The program uses the Faster library to store some kv and spilling to disk.
The code is trying to wait for Faster to complete any pending operations after writing all the entries with a timeout. It invokes CompletePending and busy waits with Thread.Yield() until CompletePending() returns true.
bool done = false;
while(!done) {
done = this.fasterSession.CompletePending(wait: false); // this tells Faster to complete all pending operations
if (timeElapsed > timeout) {
// .. throw timeout exception
}
Thread.Yield();
}
This ran fine previously on framework 471, usually finishing within seconds (at most within a minute). However on NET 6 this started to take longer than 5 minutes to complete.
Removing the timeout and yield altogether resolved the issue, however later in the code there is
this.faster.log.DisposeFromMemory(); // internally busy waits with Thread.Yield()
Which also used to take few seconds at most, but now takes around 10-20 minutes to complete. The only thing these two share in common is they are both invoking Thread.Yield().
IO metrics on the machines look good.
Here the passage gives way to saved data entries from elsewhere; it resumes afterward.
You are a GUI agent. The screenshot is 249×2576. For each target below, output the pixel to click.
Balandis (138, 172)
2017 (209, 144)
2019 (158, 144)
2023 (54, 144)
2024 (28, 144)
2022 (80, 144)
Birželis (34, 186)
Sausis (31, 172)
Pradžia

The issue is reproducible consistently.
The strangest thing the memory dumps revealed is that the operations (either CompletePending or DisposeFromMemory) finishes instantly after the memory dump is taken. From what I understand taking a memory dump pauses all the threads then resumes them.
Nothing interesting shows up on the memory dumps themselves. !clrstack shows only the Thread.Yield() or other parents threads waiting. There is an ObjectDisposedException on one of the IOCP threads. The stacktrace is not in our code and seems to involve some SslStream.
0:058> !PrintException /d 000001e8488d1d10
Exception object: 000001e8488d1d10
Exception type: System.ObjectDisposedException
Message: Cannot access a disposed object.
InnerException: <none>
StackTrace (generated):
SP IP Function
000000A6B3A7EED0 00007FF8AE0EEB25 System_Net_Security!System.Net.Security.SslStream.<ThrowIfExceptional>g__ThrowExceptional|138_0(System.Runtime.ExceptionServices.ExceptionDispatchInfo)+0x55
000000A6B3A7EF00 00007FF625647910 System_Net_Security!System.Net.Security.SslStream.DecryptData(Int32)+0x130
000000A6B3A7EFE0 00007FF62560EFCC System_Net_Security!System.Net.Security.SslStream+<ReadAsyncInternal>d__188`1[[System.Net.Security.AsyncReadWriteAdapter, System.Net.Security]].MoveNext()+0x66c
!dlk
shows nothing of note. !runaway
shows thread running yield taking 5 minutes, which is more or less expected.
At this stage I have tried playing around with different configurations, it seems that Thread.Yield() seems to be the culprit. Changing it Thread.Sleep(100)
will cause the operations to complete within a minute. Thread.Sleep(0)
or using SpinWait
does not work. Upgrading the Faster library to latest version also did not help. I'm struggling to understand why Thread.Yield() is causing the delay, and why taking a memory dump solves it.